— Direction —
Translate this sentence from the profile of Tui Teka into Spanish: "Teka spent six years as a circus hand, starting with cleaning the elephants’ quarters."

— Extract —
Corny. Soppy. In almost anyone else’s hands, this would be open to ridicule, but there is something appealing about a 140kg rough-hewn Māori with crooked teeth displaying his sentimental side so openly.
Tumanako Teka was born on March 8, 1937 in Ruatāhuna, a remote settlement in the Urewera Mountains in Tūhoe heartland. Both parents were musicians and Tui became proficient on guitar and saxophone before school age, later proving himself capable on a dozen instruments.
School never appealed to the wayward boy, a regular truant whose main interests were mischief and music and who was playing at woolshed parties before his teens. In 1952, aged 15 and without advising his whānau, he shipped out to Sydney to join a travelling circus.
Teka spent six years as a circus hand, starting with cleaning the elephants’ quarters. “I learned a lot from the elephants,” he said later. “They showed me how to eat! Tee hee hee ... But, yeah, they proved to me that you could be overweight and still be the star of the show.”
Tui progressed from cleaner to performer, initially cast as a "savage" but later utilising his comedic and musical skills. In 1958 he formed The Royal Samoans and Maoris, billing himself as Prince Tui Latui. They briefly renamed themselves The Royal Polynesians before settling on The Maori Troubadours.
This was the birth of the Māori showbands and the Maori Troubadours were at the forefront.
At that time, across the Tasman, Māori musicians were formulating a new entertainment concept, combining all musical genres, slick showmanship, comedy and impressions with traditional kapa haka and waiata. This was the birth of the Māori showbands and The Maori Troubadours were at the forefront.
Calling on Tui’s contacts on the circus circuit, the Troubadours performed mostly at fairs and showgrounds, competing with similarly-housed entertainment. They paid a concession fee to erect their own marquee, selling tickets and performing anything up to a dozen shows a day, travelling from fair to fair in a convoy of vehicles, Tui always in the flashest of the fleet, a big American car to reflect his status. It wasn’t an exotic lifestyle, the troupe mostly accommodated in camping grounds or even sleeping in the group vehicles.
Despite these low-key performances, The Maori Troubadours quickly made a name for themselves and in 1960 they undertook two unlikely tours, with the Mickey Mouse Club and the Harlem Globetrotters. That same year, during a residency at Sydney’s Rex Hotel, The Maori Troubadours released three records, a full-length album (A Little This … A Little That), a self-titled EP of traditional Māori songs and a second EP Shakin’ In The Shaky Isle, with the title track a credible rock and roll song. None were big sellers and The Maori Troubadours were soon back on the showground circuit.
In 1966, tiring of the low rent lifestyle, Teka disbanded the Troubadours and joined The Maori Volcanics, formed by Nuki Waaka the previous year. Within weeks of Tui’s arrival, the Volcanics sailed to Japan and over the next six years Prince Tui Teka (as he had now renamed himself) performed extensively around the Pacific, the Far East, Europe, Britain and North America.
During his time with the Volcanics, Teka adopted his flamboyant stage costumes. Out went the Polynesian royalty look and in came the rhinestone jackets, embroidered shirts, extravagant capes and bejewelled headwear.

— Dataset excerpts —
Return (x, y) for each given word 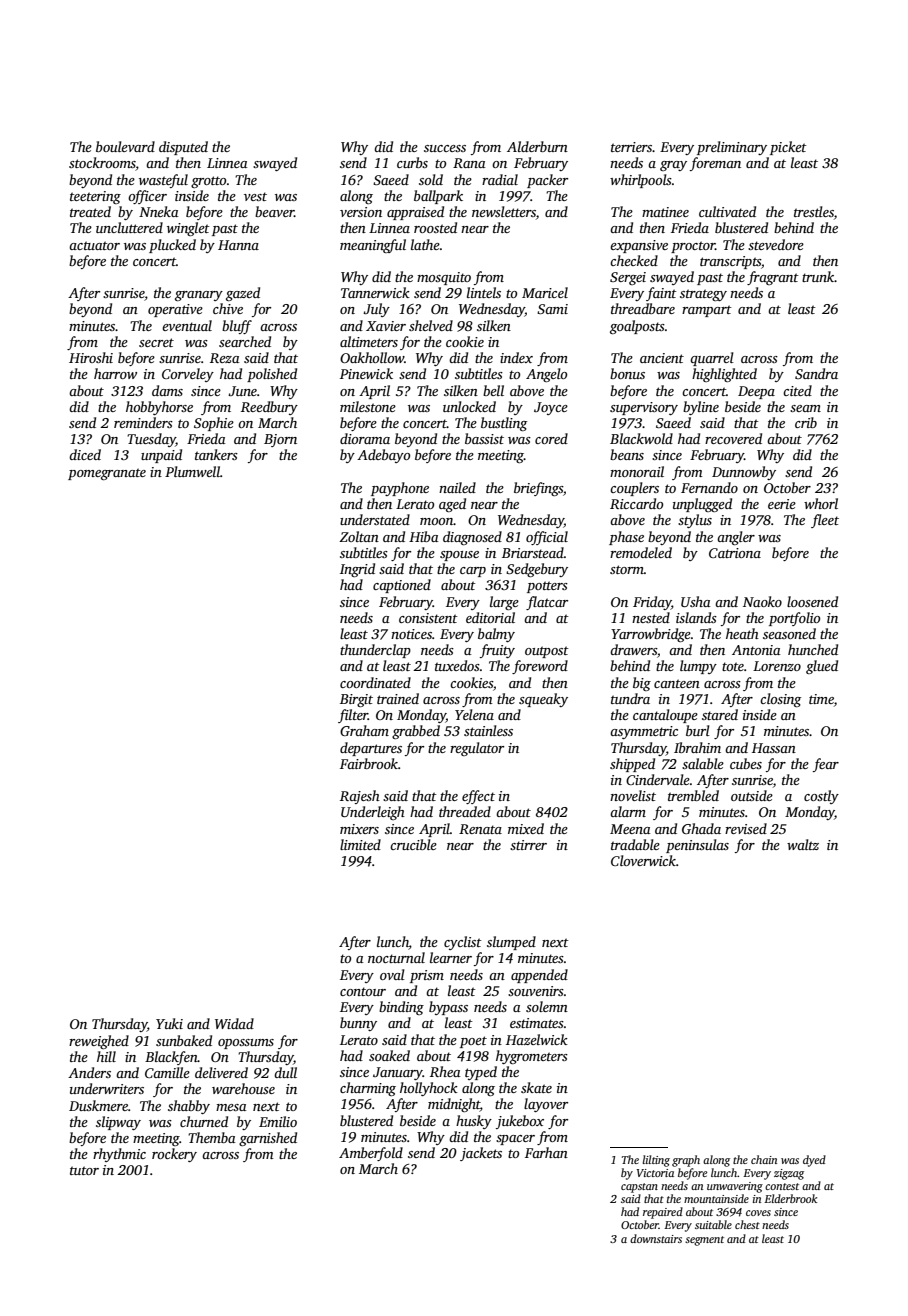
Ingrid (357, 570)
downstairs (656, 1238)
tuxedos (457, 665)
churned (204, 1121)
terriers (632, 147)
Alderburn (537, 146)
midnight (454, 1105)
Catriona (735, 553)
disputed (183, 148)
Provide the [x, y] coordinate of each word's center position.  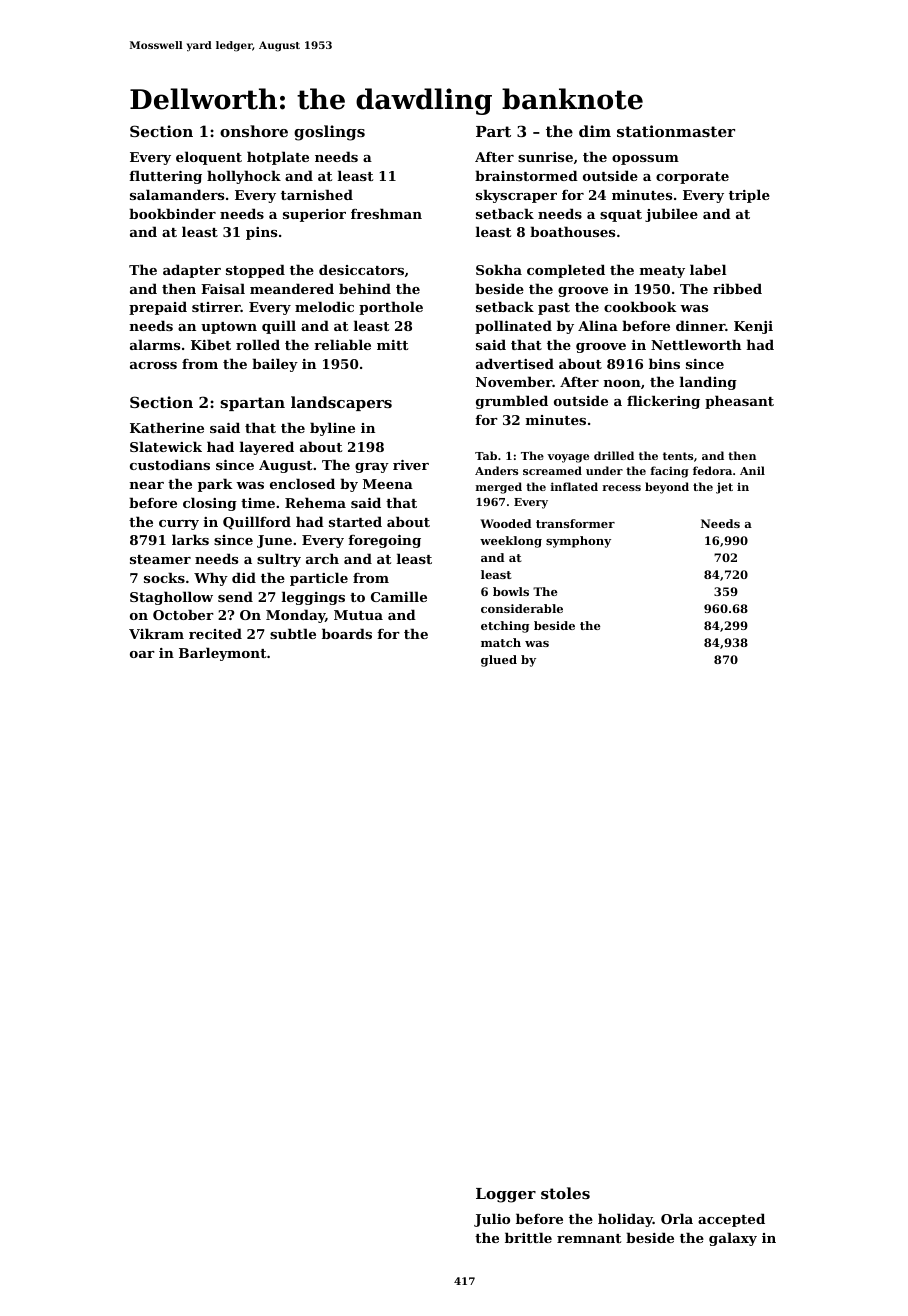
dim [595, 131]
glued [499, 661]
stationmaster [676, 131]
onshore [254, 131]
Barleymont [222, 654]
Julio [492, 1220]
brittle [528, 1237]
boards [347, 633]
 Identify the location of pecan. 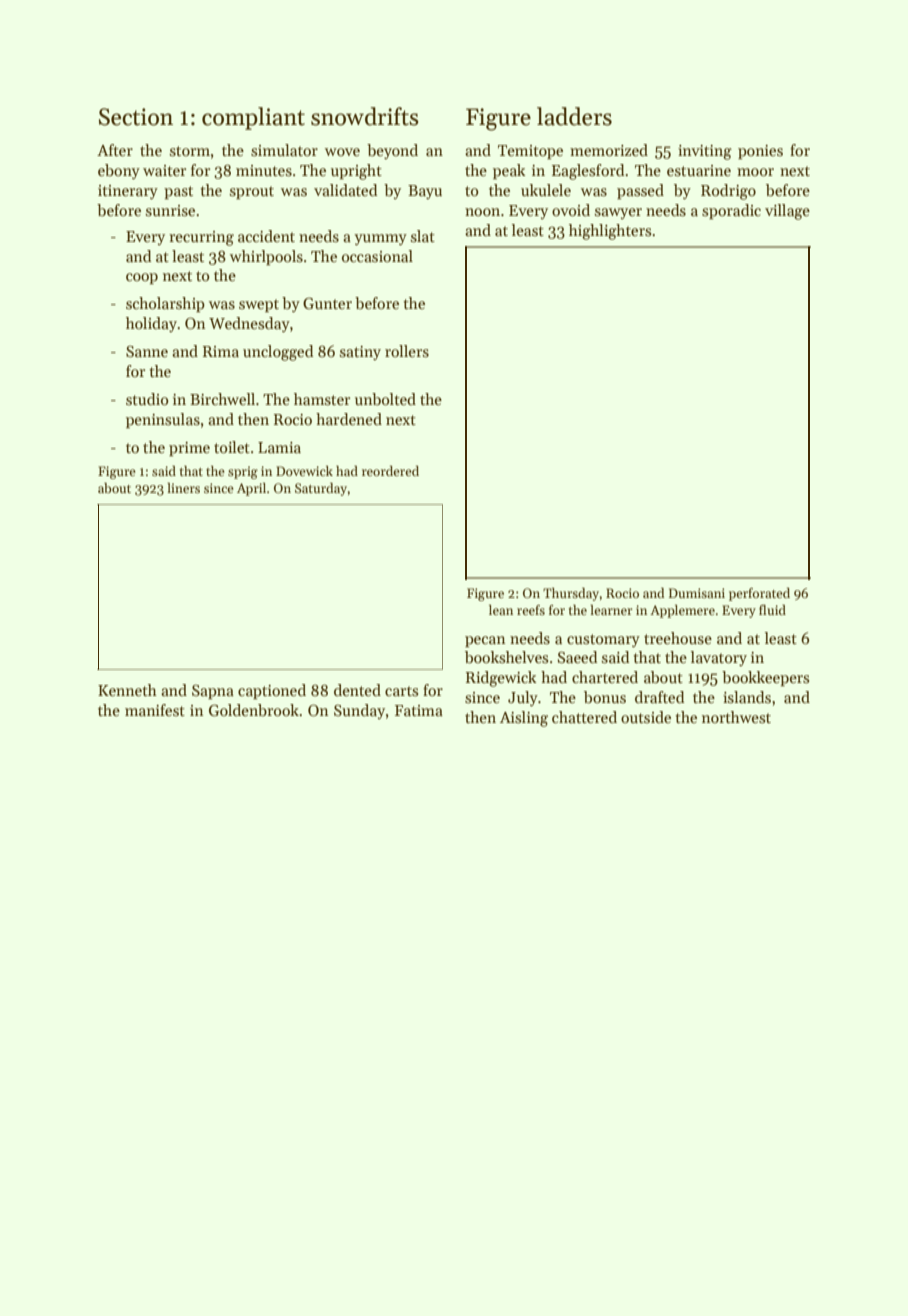
(485, 641).
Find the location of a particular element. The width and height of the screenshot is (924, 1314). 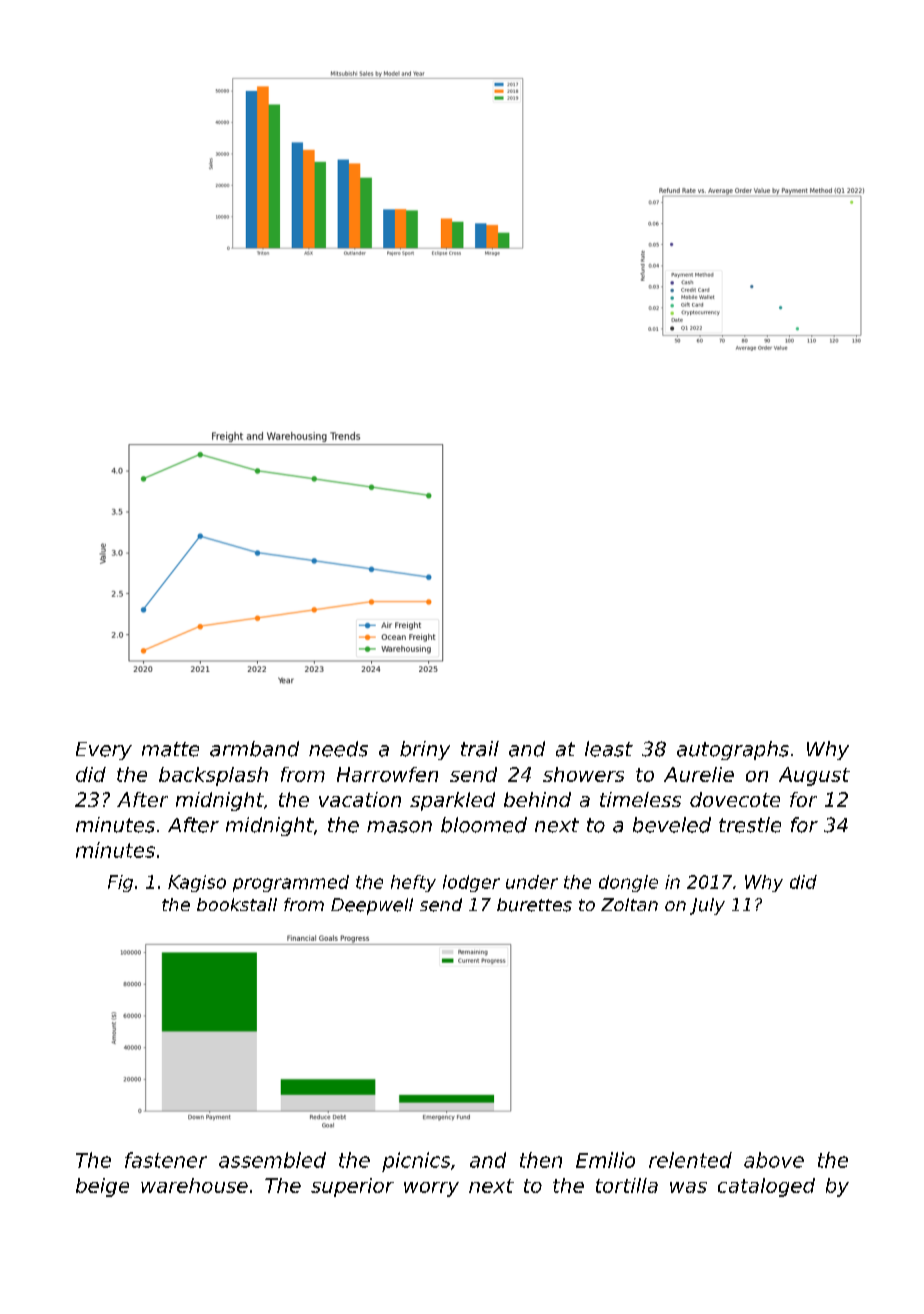

beige is located at coordinates (102, 1187).
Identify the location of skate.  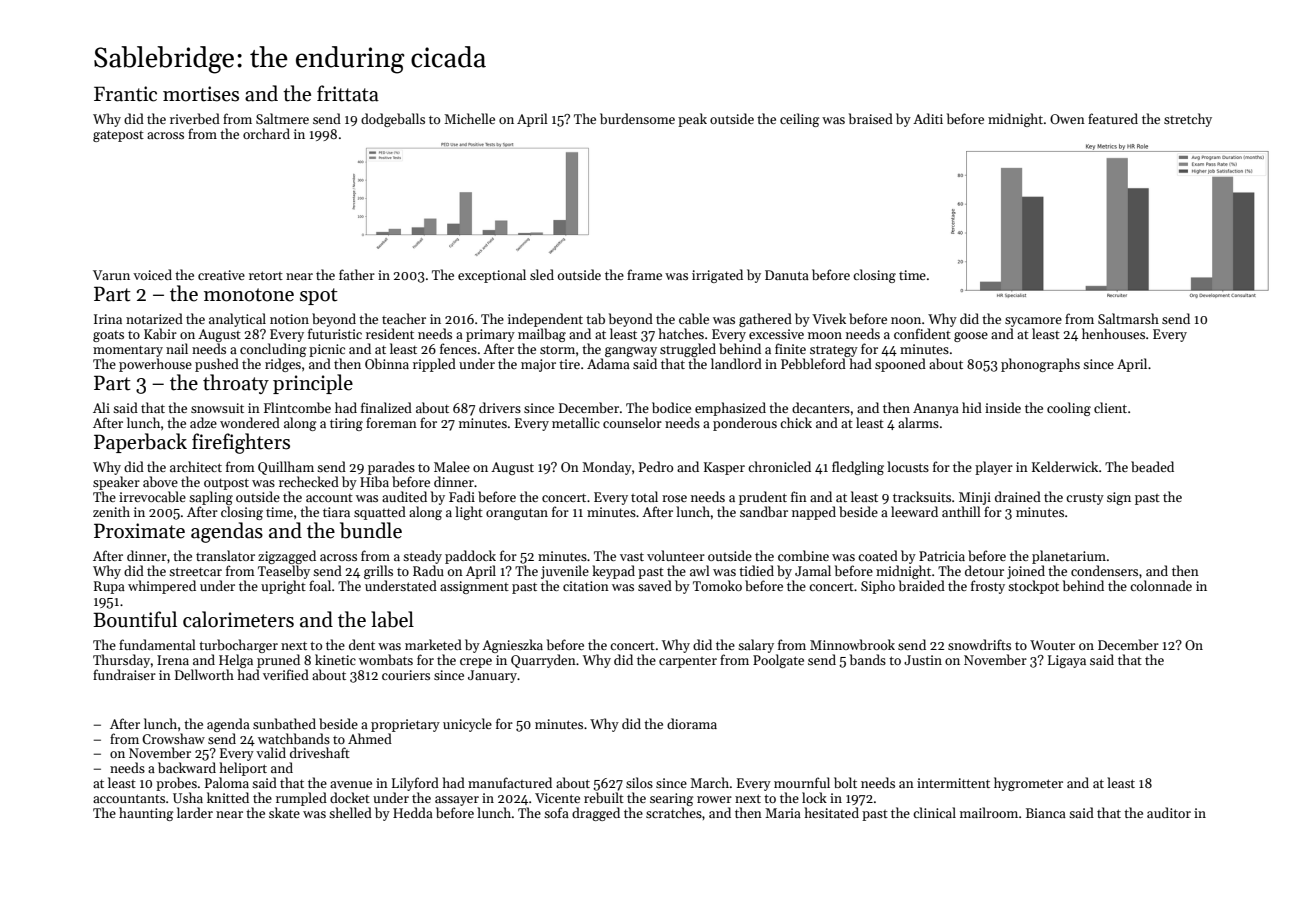
(284, 812).
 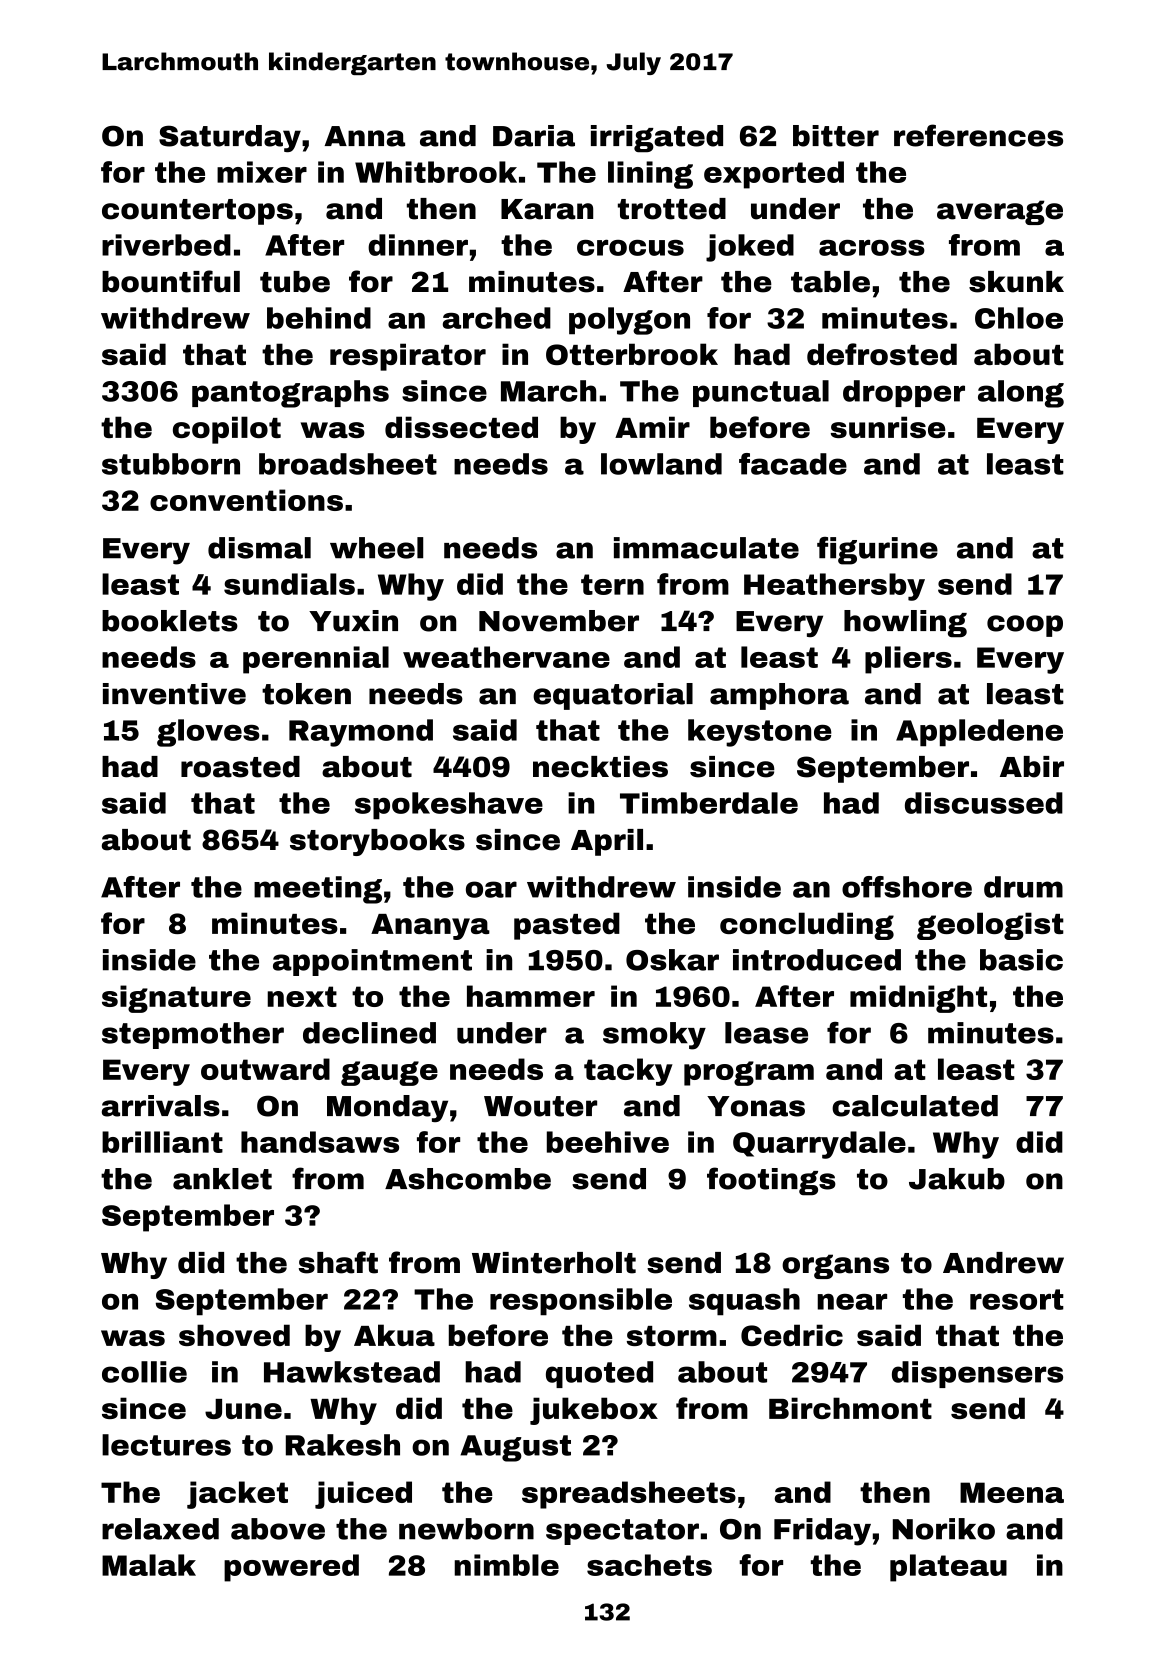 I want to click on powered, so click(x=291, y=1568).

— Problem solution —
Teka pasó seis años como ayudante de circo, empezando por limpiar los alojamientos de los elefantes.